**What is being asked**
Please reproduce the lines of the records below from the one holding "How do I perform: Click" through the one holding "Where should I", inclusive, skipping all pictures.

[Input data]

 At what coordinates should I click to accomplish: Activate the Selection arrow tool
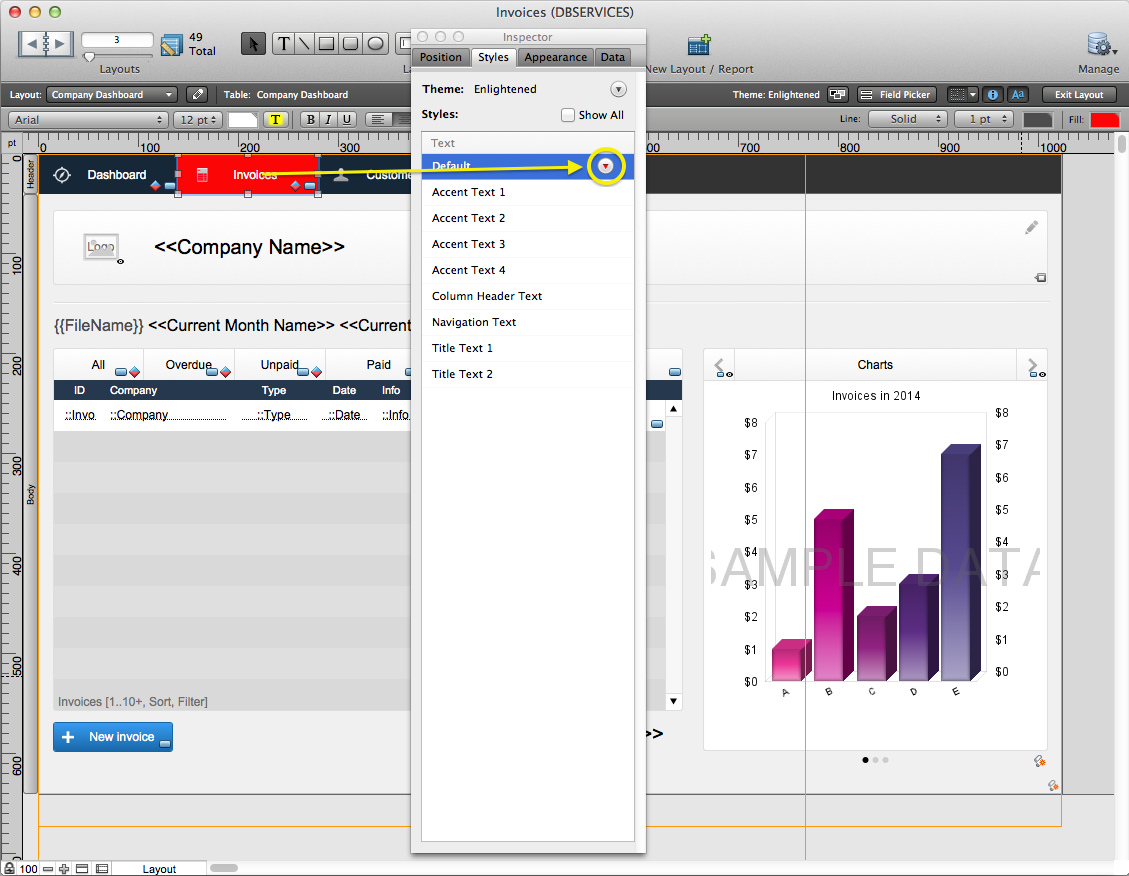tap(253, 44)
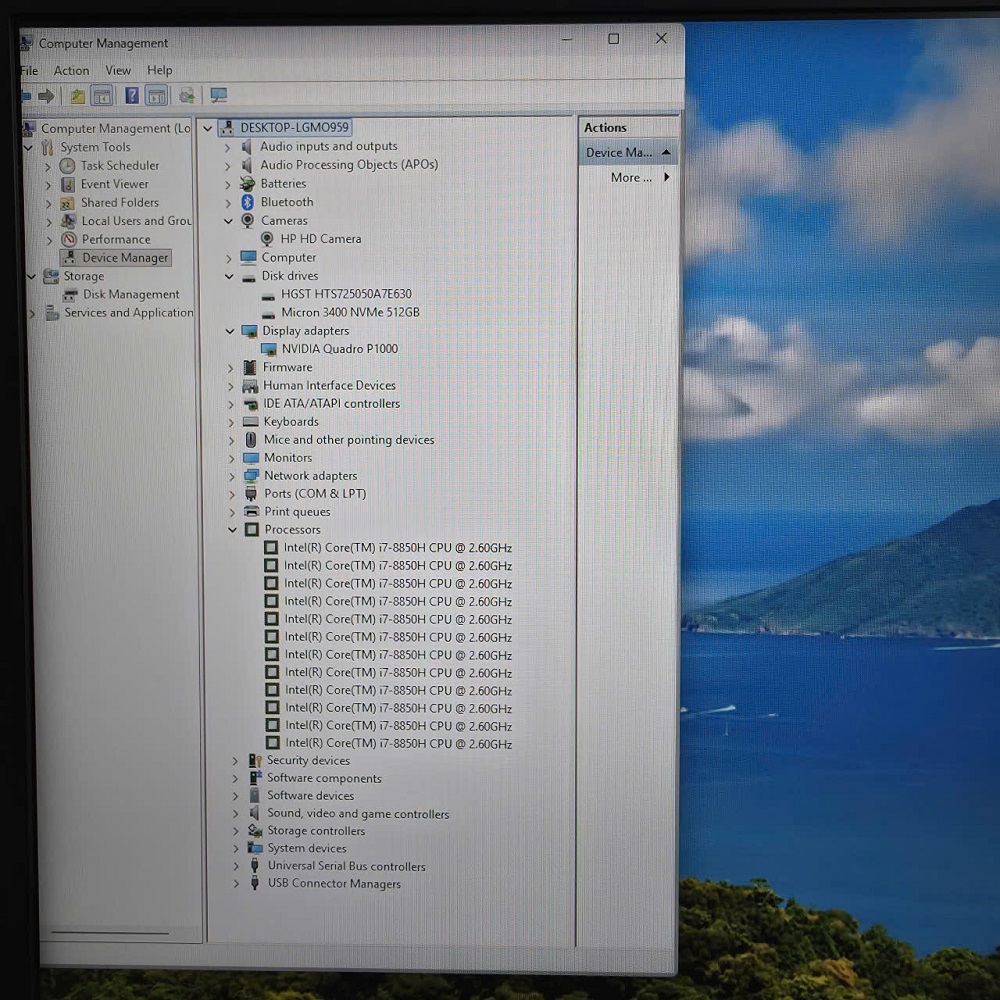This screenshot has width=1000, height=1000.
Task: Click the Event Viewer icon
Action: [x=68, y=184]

[/Input data]
[Input data]

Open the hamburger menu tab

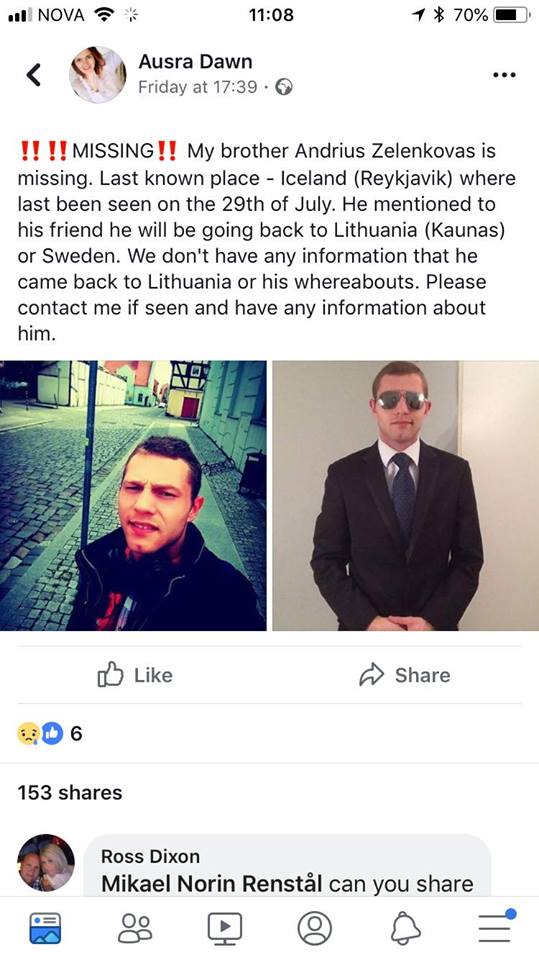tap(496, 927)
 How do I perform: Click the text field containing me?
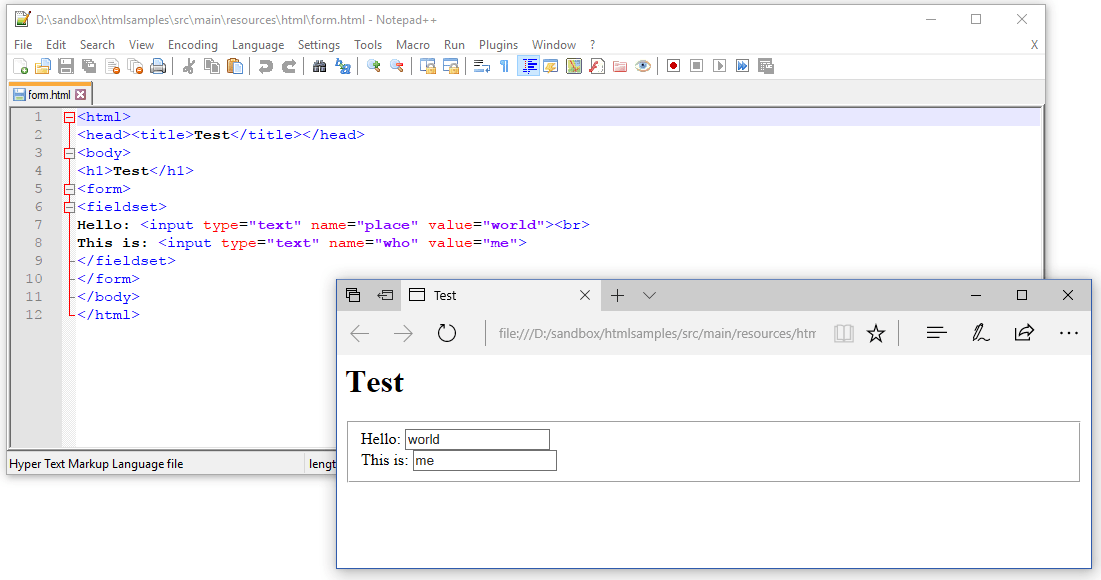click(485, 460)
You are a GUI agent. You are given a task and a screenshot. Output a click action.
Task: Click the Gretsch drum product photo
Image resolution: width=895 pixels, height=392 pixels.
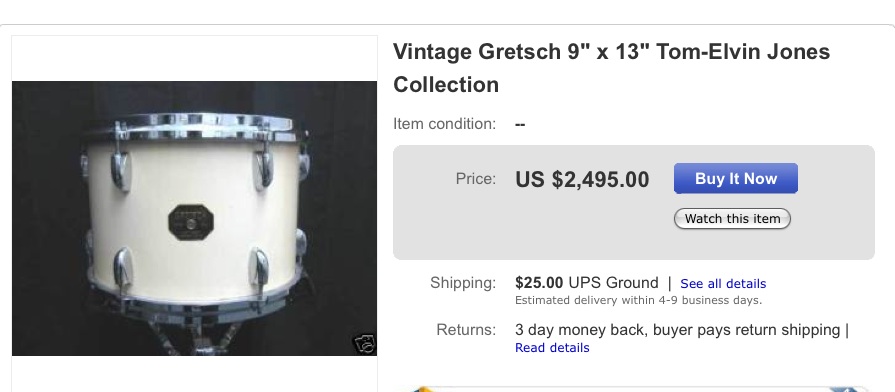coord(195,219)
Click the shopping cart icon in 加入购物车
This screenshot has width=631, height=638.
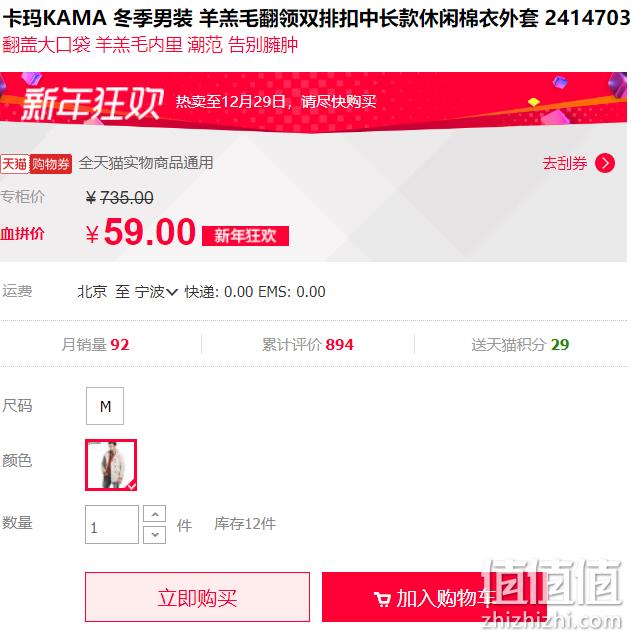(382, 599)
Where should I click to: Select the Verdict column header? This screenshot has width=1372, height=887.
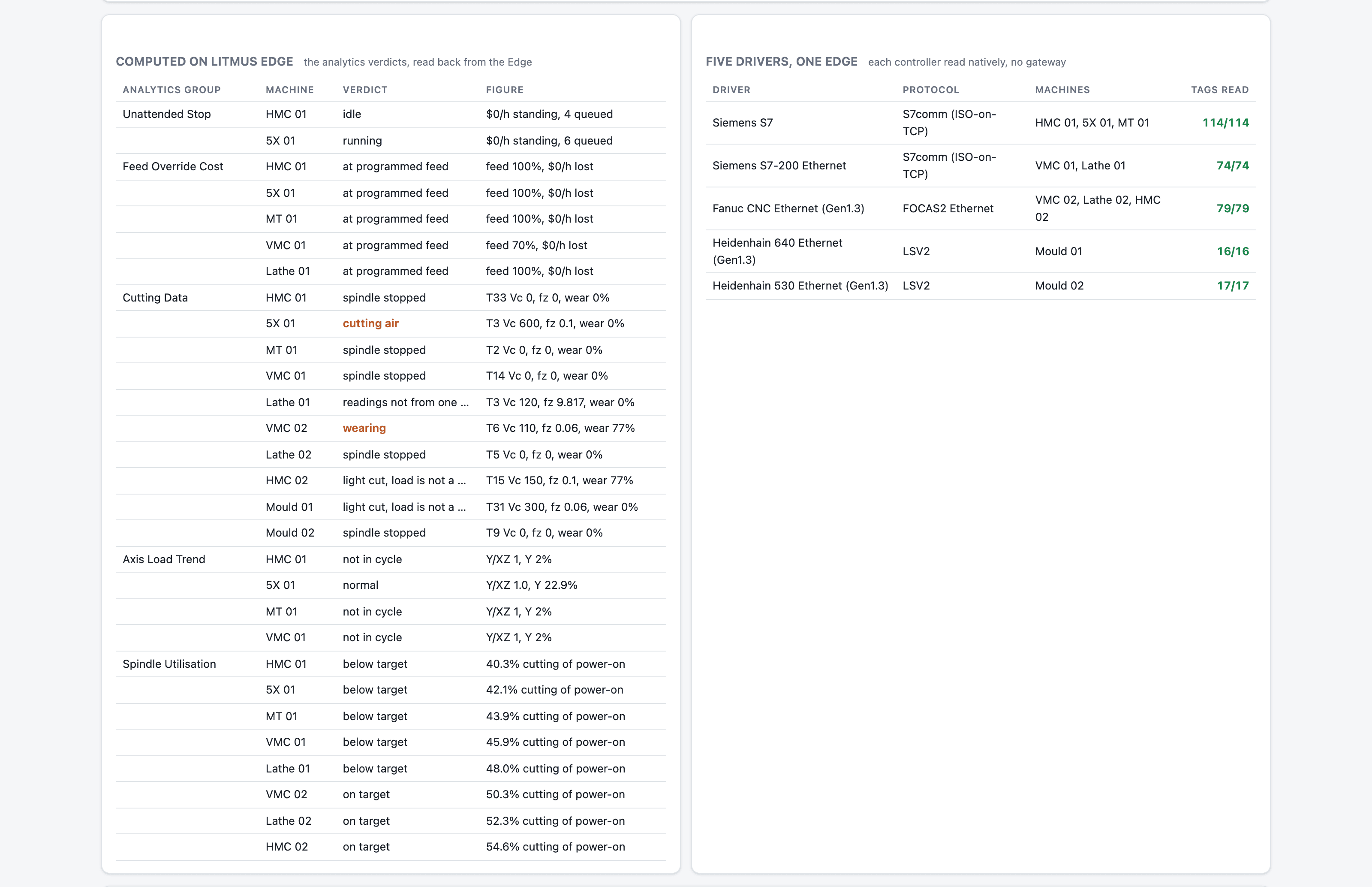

[/Input data]

**Answer space**
 How do I perform: Click the text field containing me?
click(485, 460)
You are a GUI agent. You are given a task and a screenshot. Output a click action.
Task: Click the Gretsch drum product photo
Image resolution: width=895 pixels, height=392 pixels.
coord(195,219)
Click the shopping cart icon in 加入购物车
This screenshot has width=631, height=638.
(382, 599)
Where should I click to: Select the Verdict column header? This screenshot has width=1372, height=887.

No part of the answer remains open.